Here’s a question: What’s the scariest thing about skiing with a young child?
In my opinion, it’s riding the chairlift. Actually, riding isn’t as bad as boarding the chairlift. You know how it goes: your child is looking back to grab the seat, the liftie is waiting to grab your child, and you are trying to juggle two sets of poles and sit down and grab your child, just in case he or she doesn’t quite hit the seat or needs to be pulled backward quickly so as to not fall off.
There were times when I was lucky to get on board.
Next question: What’s the most tiring thing about skiing with a young child?
In my opinion (again), the most back-breaking, exhausting part of skiing (and I assume riding) with little people is picking them up after they fall. And picking them up again, and again and again all day long. Add fresh powder and double your “fun.”
Okay, that’s enough whining from me. Especially since I’m about to introduce a product that can help with both of these problems.
The Kinderlift Vest
On Monday, I wrote about learn-to-ski aids and tools, and promised a closer look at the Colorado-made Kinderlift Vest.
I’ll be completely honest with you. When I opened my sample Kinderlift vest, I fell in love with it. This is not my normal reaction. Usually I am more skeptical, but the pink camo XS vest I got was just SO DARN CUTE! Here see for yourself:
Better yet, as I zipped and unzipped the vest, turned it over and turned it inside out, pulled on the beefy, yet unobtrusive handle and checked out all of the reinforced stitching, I realized that not only is the vest super-cute, and super-functional, but also super-well made!
The fabric is a water-resistant, heavy-duty polyester canvas, lined with heavy-duty nylon.
One concern I had was whether or not the handle would be uncomfortable on a child’s back.

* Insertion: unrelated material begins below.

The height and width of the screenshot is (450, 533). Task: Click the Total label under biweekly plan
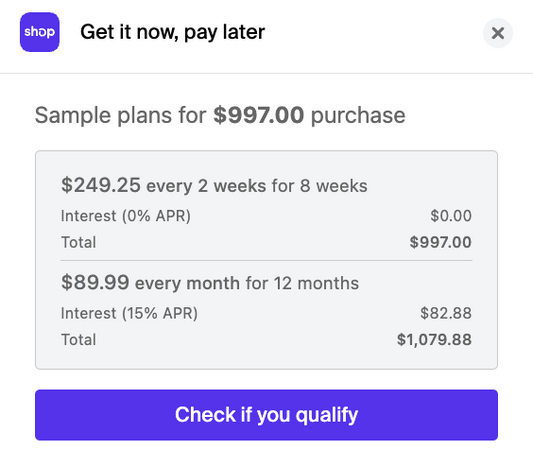79,242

Because it is padded and really only about 1/4 inch thick, it doesn’t poke or push and shouldn’t be a problem. Plus, it’s big enough and wide enough for a parent to grab and hoist even wearing bulky gloves or mittens.
In addition to pink camo, the vests come in Tie-Dye, black, blue, lime green, khaki, red, sliver, yellow, orange and hot pink, with coordinating, different color handles.
The Kinderlift Story
Although Kinderlift vests are now sewn in Colorado, the company was started in the early 1990s by a woman in California. She was skiing with her son and he fell off the lift. He wasn’t hurt, but they both were scared and she decided to design a garment which would help her hold onto her son. Working with ski patrollers, she designed the Kinderlift vest and marketed them to ski schools.
Currently Kinderlift vests are used by the Vail Resorts, Telluride, Deer Valley, Squaw Valley and many other big and small names in skiing.
I recently asked Vail ski instructor (and inventor of the Ski Bumper) Bo Pitto what he thinks about using Kinderlift vests with his young clients.
I’ve been a ski instructor at Vail for 8 years and when I walked into ski school a few seasons ago and saw a bin full of Kinderlift vests, I knew my dreams had come true.
It was always so hard and awkward trying to pick kids up when they couldn’t get up on their own, or lift them onto the chairlift when they couldn’t reach. With the Kinderlift, all my kids have a giant “target” (lift handle) on their back that makes it easy for me to hoist them back on their skis and lift them onto the chairlift safely.
Not Just For Ski Schools
Until this season, Kinderlift sold only to ski resorts and ski schools. Randy Burkland of Denver bought the company in 2011 and now sells the vests directly to consumers via Kinderlift.com and WinterKids.com.
Kinderlift vests come in sizes ranging from XS (ages 3-4) to L (ages 7-8). My kids are (obviously) too big for Kinderlift, but if they were little I’d consider it money well spent to buy a vest. The vests are well made with lots of reinforced stitching, a big beefy zipper that’s easy to pull up and down, and they’re cute!
Best of all, they help make getting on and riding the chairlift a lot less scary. They make picking up a fallen child a lot more easy. And, because they come in bright fun colors and patterns, they also make it easier to keep an eye on your child and spot him or her on the hill.
Not bad for $47.95.
Randy Burkland generously offers a Kinderlift vest of any size and color to one lucky reader of Brave Ski Mom. To win, please leave a comment. For a second entry, please “like” Kinderlift on Facebook.
One winner will be selected in a random drawing on Friday, December 14th at 8:00 a.m. MST.
- More Than Gadgets: Learn to Ski Aids for Young Children, December 3, 2012.
To facilitate this post, I received a Kinderlift vest to review. As always, all opinions are my own and are exactly what I would tell my family and friends.
This giveaway is now closed. Congratulations to Michelle!